Money laundering is turning “dirty” money “clean” by making it look like money from crimes actually came from legitimate sources.

Money laundering allows criminals to:

  • hide and accumulate wealth
  • avoid prosecution
  • avoid taxes
  • increase profits through reinvestment
  • fund further criminal activity

The FBI focuses its efforts on money laundering facilitation—targeting professional money launderers, key facilitators, gatekeepers, and complicit financial institutions, among others.

Criminals who engage in money laundering derive their proceeds through:

  • Complex financial crimes
  • Health care fraud
  • Human trafficking
  • International and domestic public corruption
  • Narcotics trafficking
  • Terrorism

Criminals use a number of tools to launder money, including:

  • Financial institutions
  • International trade
  • Precious metals
  • Real estate
  • Third party service providers
  • Virtual currency

There are three steps in the money laundering process—placement, layering, and integration:

  • Placement is the criminal entering money into the financial system.
  • Layering is the most complex and often involves moving money internationally. Layering separates the criminal’s money from the original source and creates a complex audit trail through a series of financial transactions.
    Integration occurs when the criminal’s proceeds are returned to them from what appear to be legitimate sources.

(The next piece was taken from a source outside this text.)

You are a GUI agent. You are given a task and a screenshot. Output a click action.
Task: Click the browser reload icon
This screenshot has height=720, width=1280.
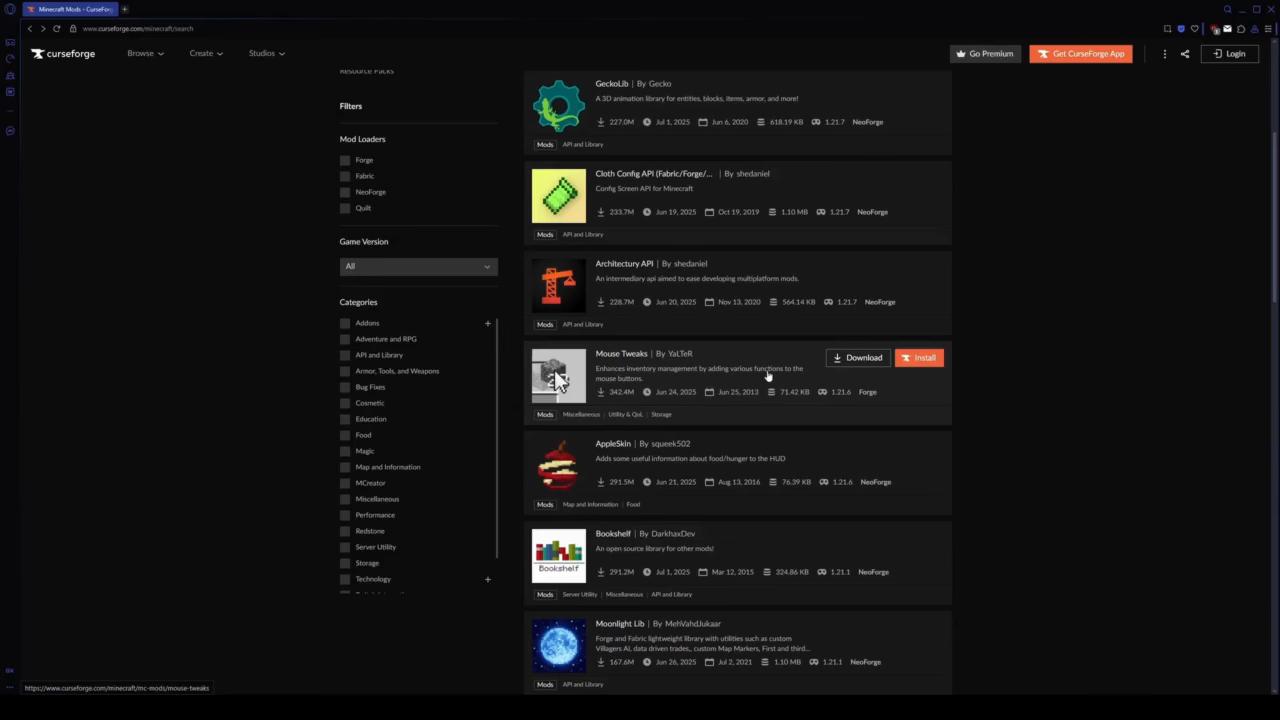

The FBI regularly coordinates with other law enforcement agencies, international partners, and industry to detect and disrupt money laundering

Securities and Commodities Fraud

The creation of complex investment vehicles and the tremendous increase in the amount of money being invested have created greater opportunities for individuals and businesses to create fraudulent investment schemes.

To investigate and help prevent fraudulent activity in the financial markets, the Bureau works closely with various government and private organizations to investigate securities and commodities fraud. 

Mortgage and Financial Institution Fraud 

Financial institution fraud happens when criminals target banks, credit unions, and other financial institutions. Many schemes involve compromising customers' accounts or personal information. Embezzlement and misapplication of funds are two common financial institution fraud crimes in FBI investigations. Sometimes, fraud can be severe enough to cause the failure of a bank or credit union..

Mortgage fraud happens when someone lies to influence a bank's mortgage decision or if a distressed homeowner is the victim of a fraud.

There are two areas of mortgage fraud:

  • Fraud for profit: This type of fraud involves professionals in the home buying process stealing cash and equity from lenders and homeowners. These types of cases area priority for the FBI.
  • Fraud for housing: This fraud happens when borrowers lie about their incomes or assets on a loan application or influence an appraiser to manipulate a property's value.

The FBI works with partners to investigate mortgage and financial institution fraud cases. The FBI participates in task forces that share intelligence, de-conflict cases, and create joint investigations.

Intellectual Property Theft/Piracy 

Intellectual property theft involves robbing people or companies of their ideas, inventions, and creative expressions—known as intellectual property. This can include everything from trade secrets to proprietary products to movies, music, and software.

Intellectual property theft costs U.S. businesses billions each year.

The FBI's intellectual property investigations focus on the theft of trade secrets and copyright infringement on products that can impact people's health and safety, like counterfeit parts for cars and electronics. The FBI works with partners in the private sector and other law enforcement agencies at all levels to investigate these cases.

Learn more at the National Intellectual Property Rights Coordination Center.

Similarly, economic espionage costs the American economy hundreds of billions of dollars per year and puts our national security at risk. In these cases, foreign competitors deliberately target economic intelligence in advanced technologies and successful U.S. industries.